Testing Changes
Testing Changes
The following are keys to successful implementation of protocols or care standards:
- When possible, base the protocol on firm evidence from the scientific literature.
- Design the protocol using a multidisciplinary team.
- Involve all stakeholders, using an information-feedback process to facilitate everyone's trust, confidence, and buy-in.
- Test the protocol in the clinical environment using small Plan-Do-Study-Act (PDSA) cycles, modifying it as needed to make it unambiguous, safe, and acceptable to practitioners.
- Measure the protocol's impact on work processes and outcomes and feed back the information to the users.
- Test the protocol vigorously, using multiple small tests to reduce safety and compliance problems to a minimum before full implementation.
Using the Plan-Do-Study-Act (PDSA) Cycle
Example 1: Use an insulin drip protocol to achieve tight glucose control.
Plan
Use an adopted insulin drip protocol to control the glucose in a hyperglycemic septic patient, keeping glucose between 60 and 150 mg/dL as measured at the bedside.
Do
Use the protocol on one patient. Record insulin drip changes and amount and timing of insulin boluses, along with the blood glucose levels and the time they were done. Also, document whenever the protocol was not followed and the time and reason for the protocol violation.
Study
- The protocol resulted in two incidents of mild hypoglycemia.
- After the nurse's patients experienced episodes of hypoglycemia, the nurse violated the protocol when the glucose was dropping rapidly by reducing the incremental drip change and omitting the bolus to avoid this complication.
- The protocol was ambiguous in a few places and the nurse felt this ambiguity could lead to mistakes.
- The protocol was very effective at reducing the glucose to below the 150 mg/dL range.
Act
- After discussion with the committee, the team modified the protocol to be less aggressive.
- The team revoed areas of ambiguity in the protocol.
- Team is ready to plan next small test.
Example 2: Implement a fluid resuscitation protocol for septic shock patients.
- Cycle 1: Develop a fluid protocol. Send it to the physicians who will use it for their comment and buy-in.
- Cycle 2: Using the physician feedback, modify the protocol and test it on the next septic shock patient.
- Cycle 3: Modify the protocol based on the problems found in the first test, adding an albumin arm to the protocol. Retest on the next septic patient.
- Cycle 4: Resolve the pharmacy issue of quickly supplying albumin to the unit for rapid shock resuscitation and have another physician try the protocol on a septic patient.
- Cycle 5: Modify as needed from lessons learned and try the protocol on the next three patents.
- Cycle 6: Educate all the nurses and physicians, using the data from the protocol testing experience that demonstrate its safety and effectiveness.
- Cycle 7: Apply the protocol generally to all septic shock patients and collect feedback from the users.
Example 3: Implement a process to ensure the early detection of severe sepsis.
- Cycle 1: Set up a measuring system to collect data and use it in a retrospective chart review to establish how well we identify early patients with severe sepsis and septic shock within a 2-hour period.

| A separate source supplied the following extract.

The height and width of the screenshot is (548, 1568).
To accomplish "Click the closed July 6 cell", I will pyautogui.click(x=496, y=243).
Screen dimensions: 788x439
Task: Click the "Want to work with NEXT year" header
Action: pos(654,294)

- Cycle 2: Develop a screening tool for the triage nurse and/or admitting clerk to use to identify potential severe sepsis and septic shock patients. Get buy-in from emergency room physicians.
- Cycle 3: Have the emergency department admissions clerk and/or triage nurse prospectively flag potential severe sepsis and septic shock patients and measure any improvement in identifying these patients. Modify the screening tool as needed and retest.
- Cycle 4: Establish a system to automatically collect the physical and laboratory data by protocol that is agreed upon by physicians, nurses, laboratory technicians, and unit clerks.
- Cycle 5: Test the protocol on the next sepsis patient. Document problems. Modify the protocol as needed to eliminate ambiguity, work process objections, and non-protocol compliance.
- Cycle 6: Test the protocol on two or three more patients and measure the times until the information is available to make the diagnosis of severe sepsis or septic shock.
- Cycle 7: Modify the screening and information gathering processes until the time to identification is less than 2 hours from emergency department admission.
Example 4: Implement a process to manage blood glucose between 60 and 150 mg/dL consistently in patients with severe sepsis and septic shock.
- Cycle 1: Establish a system to monitor and document blood glucose measurements in sepsis patients.
- Cycle 2: Modify an adopted insulin drip protocol to control the glucose in a hyperglycemic septic patient between 60 and 150 mg/dl and send it out for comment and buy-in from practitioners who will use the protocol.
- Cycle 3: Test the protocol on one or two patients and modify as needed to improve safety and address objections to work-flow problems.
- Cycle 4: To address problems with frequent glucometer checks and difficulties in access to the instruments, purchase more for the unit.
- Cycle 5: Because there is overshoot when 50 percent dextrose is used for hypoglycemia in the test patients, modify the dose in the protocol to reduce this problem and measure the results.
- Cycle 6: Continue small tests and modifications until the safety and consistency of the protocol are established; then release for general use.